Task to carry out => Go through the records and filter out every line lacking the word "icon"; copy the lines that remain.

Excerpted data =>
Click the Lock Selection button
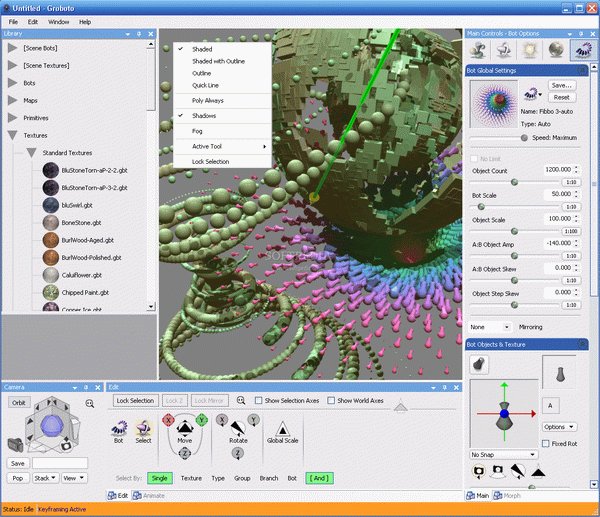Screen dimensions: 600x517 pos(134,400)
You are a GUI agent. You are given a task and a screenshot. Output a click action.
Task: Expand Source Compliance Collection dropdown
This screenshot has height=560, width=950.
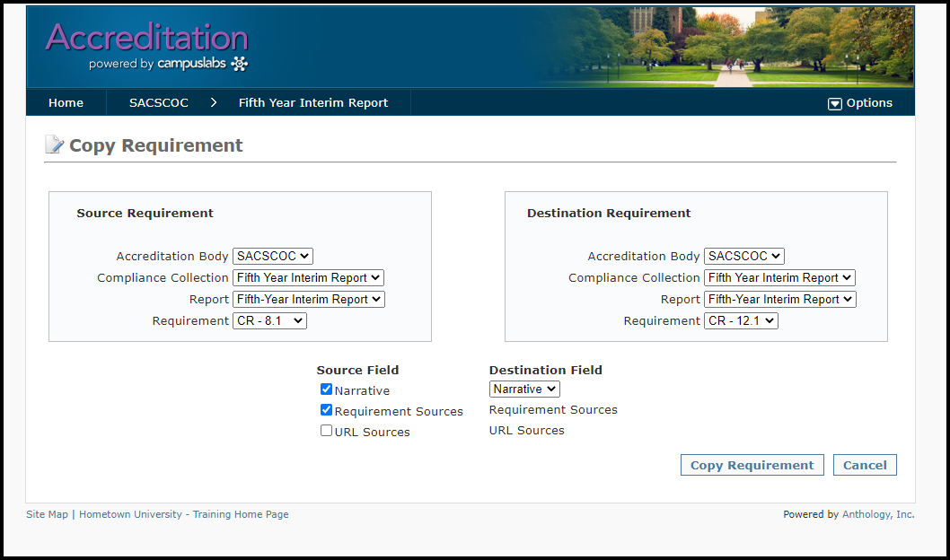pos(308,278)
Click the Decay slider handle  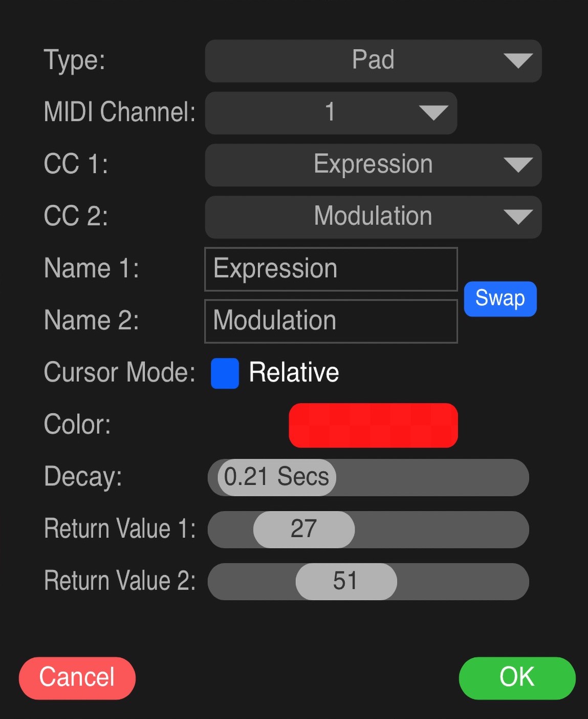click(277, 477)
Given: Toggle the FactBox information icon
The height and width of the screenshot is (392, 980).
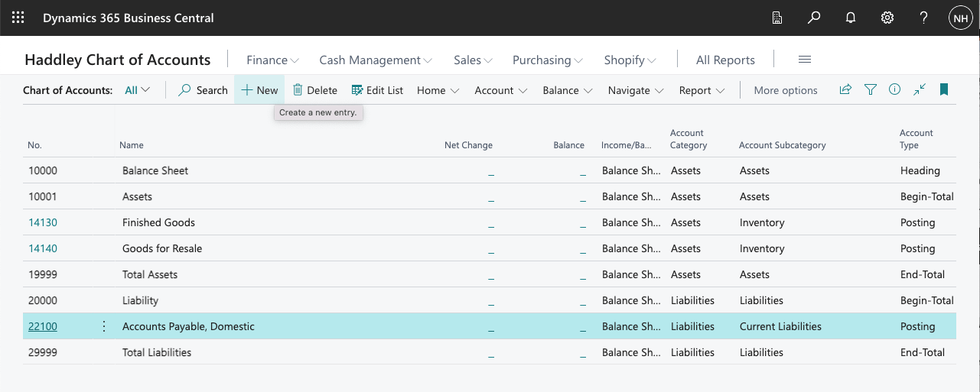Looking at the screenshot, I should point(894,90).
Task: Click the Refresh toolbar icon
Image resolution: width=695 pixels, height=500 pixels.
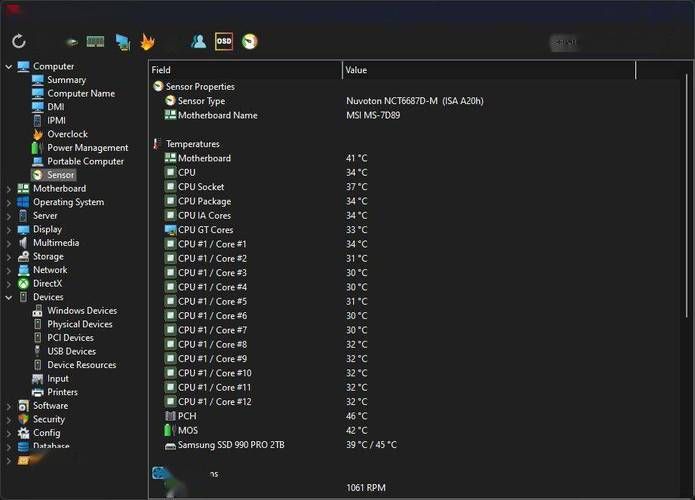Action: tap(18, 41)
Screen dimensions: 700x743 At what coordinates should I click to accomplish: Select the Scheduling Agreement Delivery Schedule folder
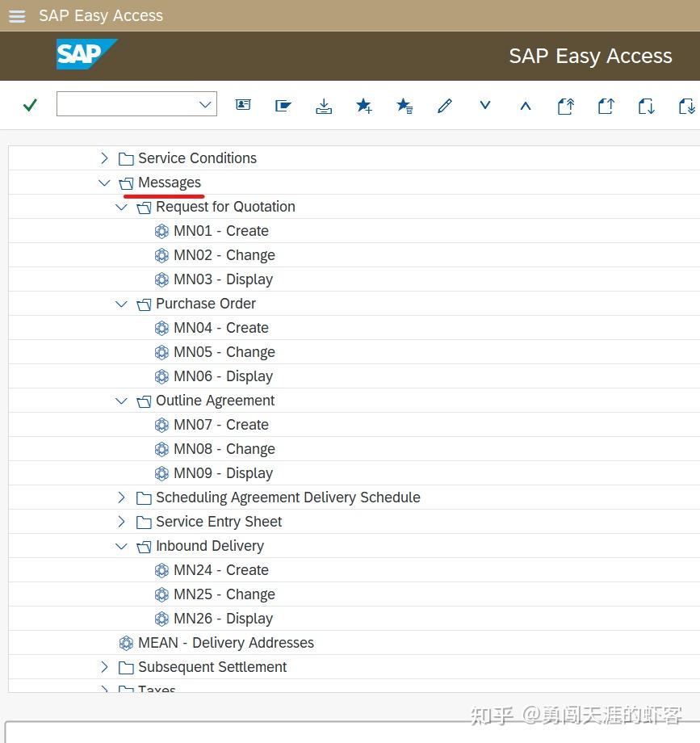(x=287, y=497)
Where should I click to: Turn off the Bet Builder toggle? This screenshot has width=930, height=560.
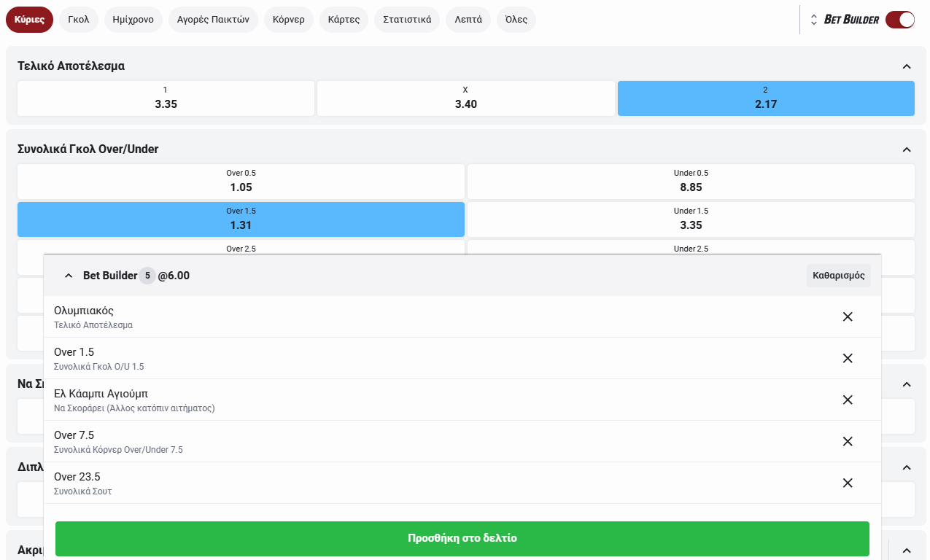899,20
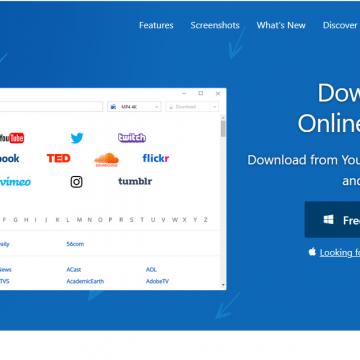Open the Vimeo logo

(x=15, y=182)

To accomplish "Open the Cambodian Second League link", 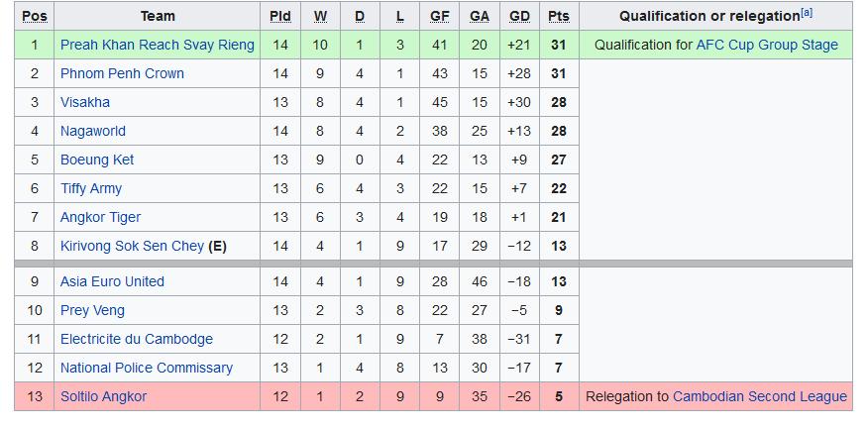I will (x=759, y=397).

Reply to the exercise =>
Given: Toggle the FactBox information icon
Task: Click the Refresh toolbar icon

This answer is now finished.